Here's how your brain helps find your lost keys
Washington, Mar 22 : Have you ever racked your brain on a Monday morning to remember where you put your car keys the last time until you eventually find them.
Thank the hippocampus - a brain region responsible for storing and retrieving memories of different environments, such as that room where your keys were hiding in an unusual spot.
Now, scientists at the Salk Institute for Biological Studies have helped explain how the brain keeps track of the incredibly rich and complex environments people navigate on a daily basis.
They discovered how the dentate gyrus, a subregion of the hippocampus, helps keep memories of similar events and environments separate.
The findings, which clarify how the brain stores and distinguishes between memories, may also help identify how neurodegenerative diseases, such as Alzheimer's disease, rob people of these abilities.
"Everyday, we have to remember subtle differences between how things are today, versus how they were yesterday - from where we parked our car to where we left our cellphone," Fred H. Gage, senior author on the paper and the Vi and John Adler Chair for Research on Age-Related Neurodegenerative Disease at Salk said.
"We found how the brain makes these distinctions, by storing separate 'recordings' of each environment in the dentate gyrus," he said.
The process of taking complex memories and converting them into representations that are less easily confused is known as pattern separation.

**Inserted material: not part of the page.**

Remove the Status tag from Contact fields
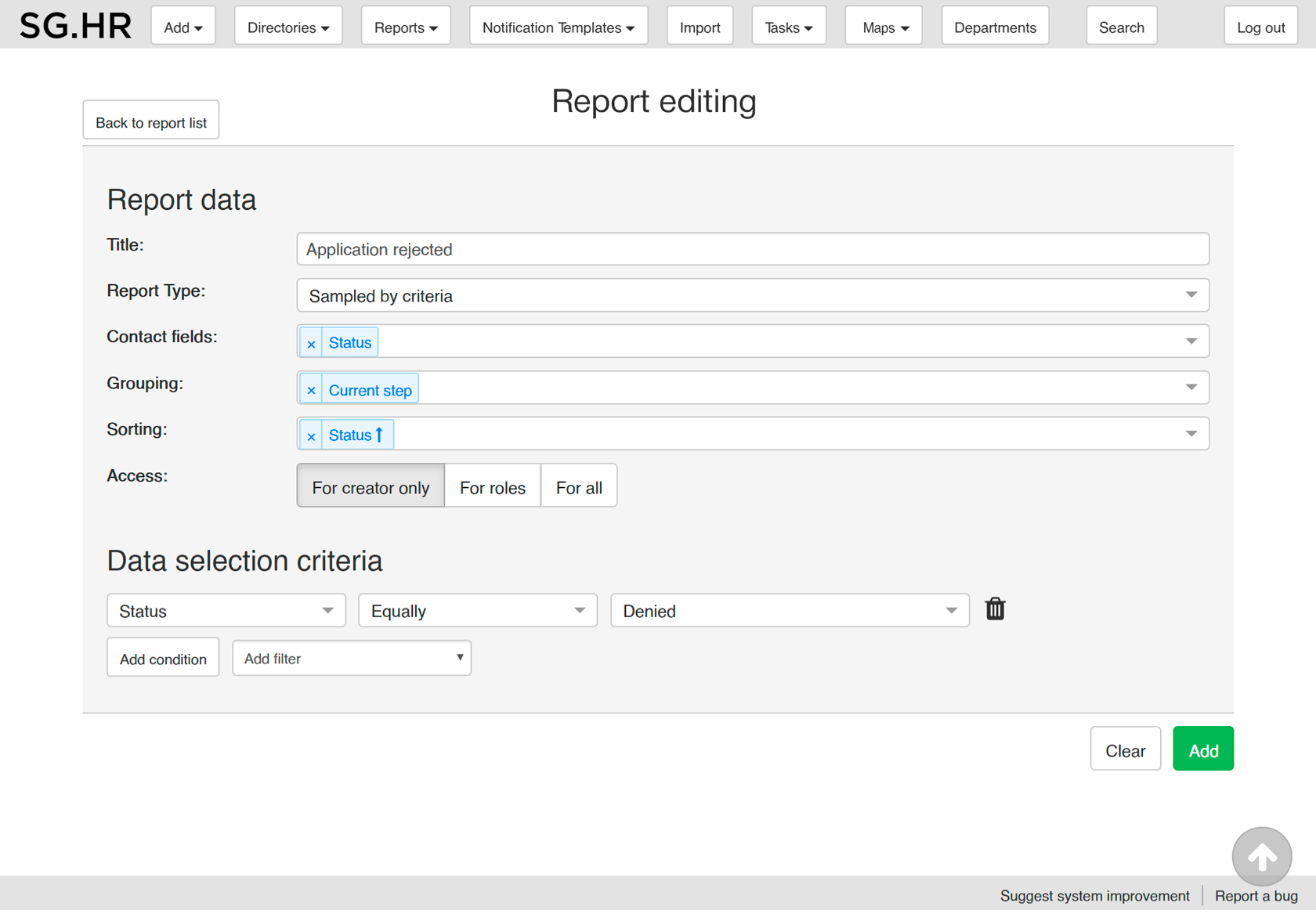1316x910 pixels. point(311,343)
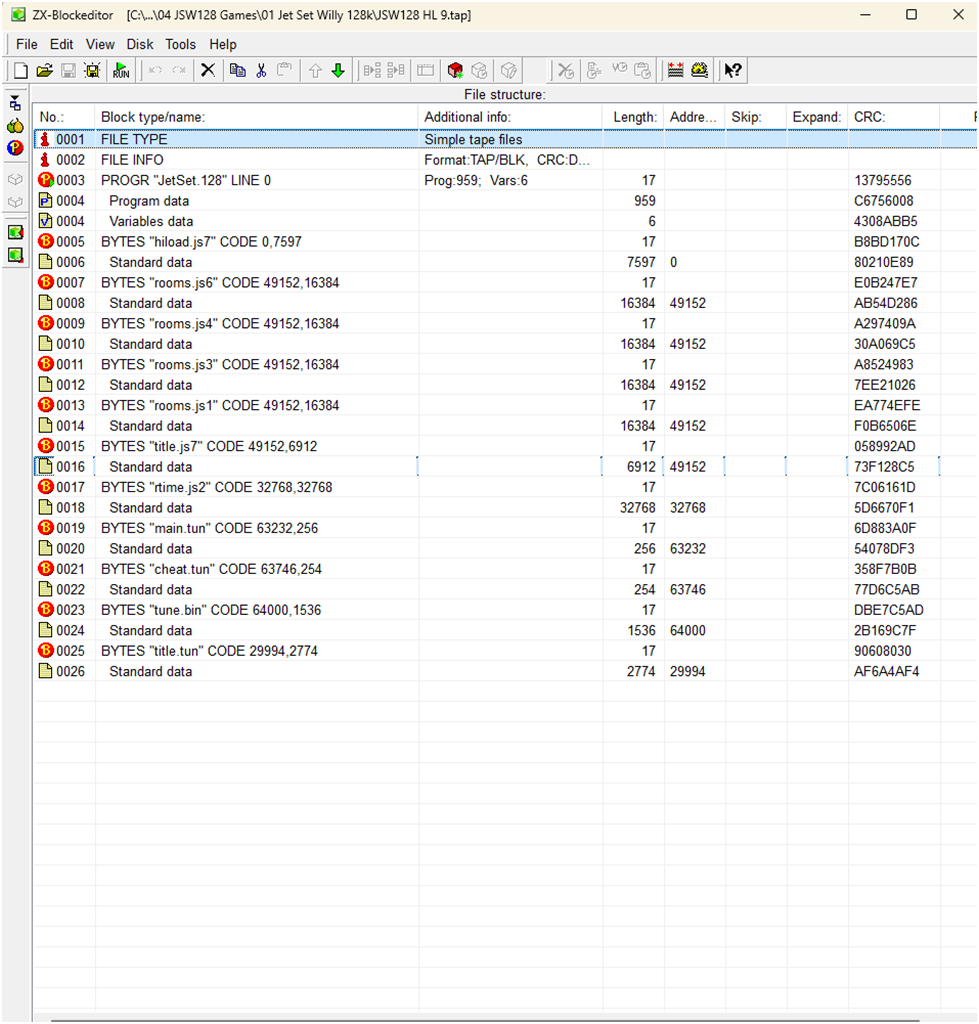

Computational models of brain function suggest that the dentate gyrus helps us perform pattern separation of memories by activating different groups of neurons when an animal is in different environments.
However, previous laboratory studies found that in fact the same populations of neurons in the dentate gyrus are active in different environments, and that the way the cells distinguished new surroundings was by changing the rate at which they sent electrical impulses.
This discrepancy between theoretical predictions and laboratory findings has perplexed neuroscientists and obscured our understanding of memory formation and retrieval.
The Salk researchers' findings suggest that recalling a memory-such as the location of missing keys-does not always involve reactivation of the same neurons that were active during encoding.
More importantly, the results indicate that the dentate gyrus performs pattern separation by using distinct populations of cells to represent similar but non-identical memories.
The findings help clarify the mechanisms that underpin memory formation and shed light on systems that are disrupted by injuries and diseases of the nervous system.
The study is published in the journal eLife.